Chloe Brooke

I am currently working as a Corporate Communications Manager for the Royal Bank of Canada, based in our New York office covering the U.S. business.

I moved to New York with the company in September last year. In my role I develop and execute on a communications strategy for the firm’s global markets business, with responsibility for managing the internal and external communications for our fixed income, equities and research teams. I am a strategic advisor and partner to the business, supporting the priorities and goals of the firm whilst managing relationships with key journalists and producers working for international and national financial publications and networks.

I joined RBC in London in 2017, starting as a Communications Advisor covering predominantly internal communications. I joined RBC’s RFuture employee network for young employees, leading on a range of major initiatives to improve networking and development opportunities,  and managed to become co-Chair of the group in 2018. In the same year I also became one of the youngest, most junior people to ever sit on the UK Diversity Committee.

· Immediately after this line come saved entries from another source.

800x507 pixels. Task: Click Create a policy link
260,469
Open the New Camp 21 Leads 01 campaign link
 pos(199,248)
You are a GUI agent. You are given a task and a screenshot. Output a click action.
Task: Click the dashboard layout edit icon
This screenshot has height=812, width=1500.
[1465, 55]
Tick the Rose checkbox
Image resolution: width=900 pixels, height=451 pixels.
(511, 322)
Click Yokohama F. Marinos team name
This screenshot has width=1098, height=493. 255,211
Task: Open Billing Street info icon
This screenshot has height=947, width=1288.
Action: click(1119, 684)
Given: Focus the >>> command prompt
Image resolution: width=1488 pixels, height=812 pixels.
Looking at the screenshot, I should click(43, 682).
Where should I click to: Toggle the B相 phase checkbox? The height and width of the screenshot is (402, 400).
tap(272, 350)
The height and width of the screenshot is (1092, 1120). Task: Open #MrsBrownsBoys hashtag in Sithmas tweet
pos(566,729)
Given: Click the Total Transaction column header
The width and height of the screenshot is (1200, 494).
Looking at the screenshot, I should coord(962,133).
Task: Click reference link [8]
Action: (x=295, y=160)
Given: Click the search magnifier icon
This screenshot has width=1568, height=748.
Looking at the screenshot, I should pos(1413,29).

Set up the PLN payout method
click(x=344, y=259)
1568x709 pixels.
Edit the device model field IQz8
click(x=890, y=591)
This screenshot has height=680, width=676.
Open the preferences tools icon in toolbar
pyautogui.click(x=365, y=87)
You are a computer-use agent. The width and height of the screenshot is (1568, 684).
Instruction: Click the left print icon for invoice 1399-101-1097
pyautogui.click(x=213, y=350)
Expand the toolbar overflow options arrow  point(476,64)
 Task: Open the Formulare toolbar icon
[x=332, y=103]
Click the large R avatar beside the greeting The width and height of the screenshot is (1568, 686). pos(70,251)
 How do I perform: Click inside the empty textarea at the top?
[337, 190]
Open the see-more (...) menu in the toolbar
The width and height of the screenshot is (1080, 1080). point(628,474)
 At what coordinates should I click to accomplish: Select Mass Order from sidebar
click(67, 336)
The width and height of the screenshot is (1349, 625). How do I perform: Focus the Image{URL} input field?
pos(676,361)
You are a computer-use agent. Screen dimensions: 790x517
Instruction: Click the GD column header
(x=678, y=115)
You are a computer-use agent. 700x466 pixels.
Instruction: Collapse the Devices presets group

Since 2017 I have also volunteered for the Samaritans, a suicide crisis helpline, as a listening volunteer logging over 200 hours of calls, and assisting with training and mentoring of other Samaritans. I have also worked with the charity Bloody Good Period to arrange donation events, starting out with a small event with just 10 people in my flat, to the following year hosting an event at a bar in London with over 80 guests to raise funds and awareness, and organize donations of much-needed women’s menstrual health products.

In 2020, I won RBC’s Global Citizen Award for services to the community and donated my prize fund to the Bloody Good Period.

Prior to joining RBC and the banking industry, I worked in Healthcare, in a communications role for the Global HealthCare company, Abbott.

I studied Spanish and International Media Communications at the University of Nottingham, and I also studied at Valencia university for one year. I worked as a journalist in Malaga, Spain, for the Spanish newspaper Diario Sur. I started out translating articles, but ended up reporting on and writing my own articles – both in Spanish and English for the English version of the paper – Sur in English.